> [Document passage]:
○ ○ ○ ○ ○ ○ ○

SCIENCE DES COULEURS

Camera Log

MODULE · CAMERA LOG Cameras do not "look flat" by accident. Log is a scene-referred encoding that spends scarce bits where light lives, so the grade still has room after the set goes home: cinema and ENG, named curves, teaching equations.

LOG ENCODING · SCENE LINEAR → CODE
CODES PER STOP · 10-BIT TEACHING
VIEWING PATH
CURVE FAMILY
EQUATION

 

Normalized code y ∈ [0,1] unless noted. Scene linear x is relative exposure (1.0 ≈ middle-gray reference for that curve's design). Teaching shapes, not a substitute for the vendor white paper: manufacturer transforms win on set and in the grade.

EN PROFONDEUR
Log is not a look. It is an encoding.+
In production, "log" means a scene-referred transfer curve: the camera maps relative scene light into digital codes with a roughly logarithmic shape so that equal stop steps take similar code space. Middle gray is parked deliberately (often around 30-40% of code range, depending on the flavor). The picture is low contrast and low saturation on a Rec.709 monitor on purpose: not because the sensor failed, but because you are staring at the encoded signal, not the display-rendered image. Log is the cousin of the OETF story on the Transfer Function Explorer: camera-side encoding. Display EOTFs (gamma, PQ, HLG) answer a different question. Confusing the two is how log gets "corrected" with a contrast knob until the highlights are gone.

○ ○ ○ ○ ○ ○ ○

> [Data to process]:
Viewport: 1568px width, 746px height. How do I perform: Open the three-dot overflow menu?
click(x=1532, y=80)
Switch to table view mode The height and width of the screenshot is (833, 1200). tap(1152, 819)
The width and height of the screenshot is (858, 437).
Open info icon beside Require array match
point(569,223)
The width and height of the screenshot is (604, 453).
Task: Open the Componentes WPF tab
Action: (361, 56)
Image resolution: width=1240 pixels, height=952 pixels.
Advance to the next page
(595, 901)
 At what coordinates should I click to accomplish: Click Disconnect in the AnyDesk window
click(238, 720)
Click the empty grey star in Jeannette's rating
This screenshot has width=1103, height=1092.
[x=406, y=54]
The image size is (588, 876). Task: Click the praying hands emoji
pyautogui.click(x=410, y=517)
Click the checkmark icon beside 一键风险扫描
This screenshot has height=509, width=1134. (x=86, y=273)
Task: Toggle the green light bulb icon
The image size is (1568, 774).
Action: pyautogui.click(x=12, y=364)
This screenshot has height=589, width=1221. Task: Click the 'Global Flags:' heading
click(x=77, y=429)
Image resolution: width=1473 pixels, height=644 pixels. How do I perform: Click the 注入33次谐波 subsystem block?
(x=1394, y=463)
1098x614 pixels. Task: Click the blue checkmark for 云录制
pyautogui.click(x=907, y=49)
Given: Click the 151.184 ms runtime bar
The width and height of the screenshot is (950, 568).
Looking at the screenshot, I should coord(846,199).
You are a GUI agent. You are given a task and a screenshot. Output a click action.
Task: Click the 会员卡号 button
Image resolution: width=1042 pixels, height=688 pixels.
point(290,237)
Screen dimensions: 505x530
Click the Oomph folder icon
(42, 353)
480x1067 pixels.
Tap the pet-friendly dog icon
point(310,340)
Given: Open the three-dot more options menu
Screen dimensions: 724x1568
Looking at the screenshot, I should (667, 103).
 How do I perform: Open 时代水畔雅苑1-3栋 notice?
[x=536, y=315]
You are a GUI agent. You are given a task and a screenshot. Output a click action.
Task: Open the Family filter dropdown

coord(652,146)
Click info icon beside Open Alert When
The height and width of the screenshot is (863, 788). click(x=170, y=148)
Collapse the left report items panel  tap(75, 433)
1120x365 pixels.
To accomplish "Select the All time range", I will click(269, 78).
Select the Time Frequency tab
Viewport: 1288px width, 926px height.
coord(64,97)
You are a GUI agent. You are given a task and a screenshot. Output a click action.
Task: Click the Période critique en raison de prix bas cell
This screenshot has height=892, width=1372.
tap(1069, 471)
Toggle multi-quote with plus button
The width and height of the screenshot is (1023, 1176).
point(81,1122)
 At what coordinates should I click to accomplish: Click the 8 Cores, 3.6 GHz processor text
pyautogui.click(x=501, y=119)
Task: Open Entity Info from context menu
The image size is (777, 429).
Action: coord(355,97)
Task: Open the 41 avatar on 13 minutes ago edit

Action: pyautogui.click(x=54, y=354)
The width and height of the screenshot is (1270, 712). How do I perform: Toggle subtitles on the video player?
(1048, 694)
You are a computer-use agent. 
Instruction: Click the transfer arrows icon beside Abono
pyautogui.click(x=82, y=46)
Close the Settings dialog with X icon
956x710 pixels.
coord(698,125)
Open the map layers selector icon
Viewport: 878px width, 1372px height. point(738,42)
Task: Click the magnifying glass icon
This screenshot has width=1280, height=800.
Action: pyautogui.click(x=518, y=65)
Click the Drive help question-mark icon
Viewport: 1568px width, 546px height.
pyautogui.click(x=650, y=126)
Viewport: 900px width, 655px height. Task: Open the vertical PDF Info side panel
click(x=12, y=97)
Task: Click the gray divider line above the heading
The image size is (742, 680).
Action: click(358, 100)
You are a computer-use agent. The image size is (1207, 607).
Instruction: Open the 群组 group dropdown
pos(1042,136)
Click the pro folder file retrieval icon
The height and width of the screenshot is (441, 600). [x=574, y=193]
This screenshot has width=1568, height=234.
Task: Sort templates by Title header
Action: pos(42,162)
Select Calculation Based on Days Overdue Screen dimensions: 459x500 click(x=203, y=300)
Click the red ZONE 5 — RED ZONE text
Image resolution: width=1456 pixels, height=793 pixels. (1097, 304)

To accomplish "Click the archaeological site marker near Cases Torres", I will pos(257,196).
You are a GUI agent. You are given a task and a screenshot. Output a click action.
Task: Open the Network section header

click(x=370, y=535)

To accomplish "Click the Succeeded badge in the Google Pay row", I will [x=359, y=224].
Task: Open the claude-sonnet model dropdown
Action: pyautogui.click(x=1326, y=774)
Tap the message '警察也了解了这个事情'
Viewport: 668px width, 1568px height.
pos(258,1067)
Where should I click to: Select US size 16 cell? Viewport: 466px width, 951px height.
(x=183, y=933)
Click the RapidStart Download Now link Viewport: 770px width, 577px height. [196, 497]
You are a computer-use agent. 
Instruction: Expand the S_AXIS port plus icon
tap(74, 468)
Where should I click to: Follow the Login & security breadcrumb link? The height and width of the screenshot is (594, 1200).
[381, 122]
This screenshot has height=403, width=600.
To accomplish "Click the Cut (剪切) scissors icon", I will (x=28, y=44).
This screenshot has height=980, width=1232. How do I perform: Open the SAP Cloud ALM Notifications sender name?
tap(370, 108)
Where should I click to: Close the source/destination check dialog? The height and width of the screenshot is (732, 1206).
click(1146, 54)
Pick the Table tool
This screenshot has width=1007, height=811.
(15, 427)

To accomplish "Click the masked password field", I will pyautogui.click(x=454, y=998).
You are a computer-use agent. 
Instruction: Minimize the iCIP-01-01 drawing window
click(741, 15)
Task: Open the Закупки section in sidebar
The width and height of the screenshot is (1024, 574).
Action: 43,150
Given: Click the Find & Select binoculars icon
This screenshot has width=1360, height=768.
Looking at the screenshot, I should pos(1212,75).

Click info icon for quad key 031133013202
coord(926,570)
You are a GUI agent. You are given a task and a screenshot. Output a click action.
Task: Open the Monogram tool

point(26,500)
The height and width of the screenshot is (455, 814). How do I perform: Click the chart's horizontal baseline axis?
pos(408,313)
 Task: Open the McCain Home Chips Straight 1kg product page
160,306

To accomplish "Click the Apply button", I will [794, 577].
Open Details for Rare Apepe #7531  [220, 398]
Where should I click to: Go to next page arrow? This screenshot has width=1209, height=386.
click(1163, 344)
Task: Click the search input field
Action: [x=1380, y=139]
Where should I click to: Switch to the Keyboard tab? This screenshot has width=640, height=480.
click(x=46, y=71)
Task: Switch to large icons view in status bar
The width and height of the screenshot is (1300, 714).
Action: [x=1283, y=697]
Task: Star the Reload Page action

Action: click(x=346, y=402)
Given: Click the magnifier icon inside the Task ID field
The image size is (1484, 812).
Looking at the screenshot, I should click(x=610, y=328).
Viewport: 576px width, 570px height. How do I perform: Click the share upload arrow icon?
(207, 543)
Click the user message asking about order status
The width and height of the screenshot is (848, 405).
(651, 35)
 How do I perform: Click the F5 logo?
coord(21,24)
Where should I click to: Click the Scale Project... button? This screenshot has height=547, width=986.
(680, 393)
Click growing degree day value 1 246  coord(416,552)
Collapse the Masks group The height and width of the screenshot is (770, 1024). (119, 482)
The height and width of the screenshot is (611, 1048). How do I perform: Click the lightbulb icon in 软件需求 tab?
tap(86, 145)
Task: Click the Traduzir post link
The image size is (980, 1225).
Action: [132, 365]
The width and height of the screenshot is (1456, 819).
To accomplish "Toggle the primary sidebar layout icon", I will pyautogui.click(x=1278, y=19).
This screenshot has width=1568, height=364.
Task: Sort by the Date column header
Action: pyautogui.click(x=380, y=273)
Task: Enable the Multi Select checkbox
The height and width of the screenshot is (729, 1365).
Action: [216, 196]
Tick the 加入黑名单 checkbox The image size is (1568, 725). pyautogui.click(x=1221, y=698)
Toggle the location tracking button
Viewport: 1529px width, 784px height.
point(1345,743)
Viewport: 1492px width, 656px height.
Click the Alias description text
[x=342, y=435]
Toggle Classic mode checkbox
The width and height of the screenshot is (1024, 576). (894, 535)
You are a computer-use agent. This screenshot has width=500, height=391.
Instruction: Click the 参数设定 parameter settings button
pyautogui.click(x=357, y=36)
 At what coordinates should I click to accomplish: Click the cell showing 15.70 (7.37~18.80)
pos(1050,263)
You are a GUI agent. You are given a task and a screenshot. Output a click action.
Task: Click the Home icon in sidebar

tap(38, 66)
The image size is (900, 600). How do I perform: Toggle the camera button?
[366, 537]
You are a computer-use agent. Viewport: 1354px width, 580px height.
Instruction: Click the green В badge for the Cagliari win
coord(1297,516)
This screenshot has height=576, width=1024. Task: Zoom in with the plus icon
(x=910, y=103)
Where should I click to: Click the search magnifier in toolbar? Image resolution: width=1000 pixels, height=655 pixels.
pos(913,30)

○ ○ ○ ○ ○ ○ ○

> [Complete the following]:
1: Reproduce the passage of the camera log page verbatim, starting at the words "EN PROFONDEUR" and ending after the words "highlights are gone.".
2: Revise the listing from the line containing "will [794, 577]." through the line containing "Action: [x=1380, y=139]", swapping "Apply" for "Save" and leaving everything else intact. Return only those lines.

> [Outputs in order]:
1:
EN PROFONDEUR
Log is not a look. It is an encoding.+
In production, "log" means a scene-referred transfer curve: the camera maps relative scene light into digital codes with a roughly logarithmic shape so that equal stop steps take similar code space. Middle gray is parked deliberately (often around 30-40% of code range, depending on the flavor). The picture is low contrast and low saturation on a Rec.709 monitor on purpose: not because the sensor failed, but because you are staring at the encoded signal, not the display-rendered image. Log is the cousin of the OETF story on the Transfer Function Explorer: camera-side encoding. Display EOTFs (gamma, PQ, HLG) answer a different question. Confusing the two is how log gets "corrected" with a contrast knob until the highlights are gone.

2:
To accomplish "Click the Save button", I will [794, 577].
Open Details for Rare Apepe #7531  [220, 398]
Where should I click to: Go to next page arrow? This screenshot has width=1209, height=386.
click(1163, 344)
Task: Click the search input field
Action: [x=1380, y=139]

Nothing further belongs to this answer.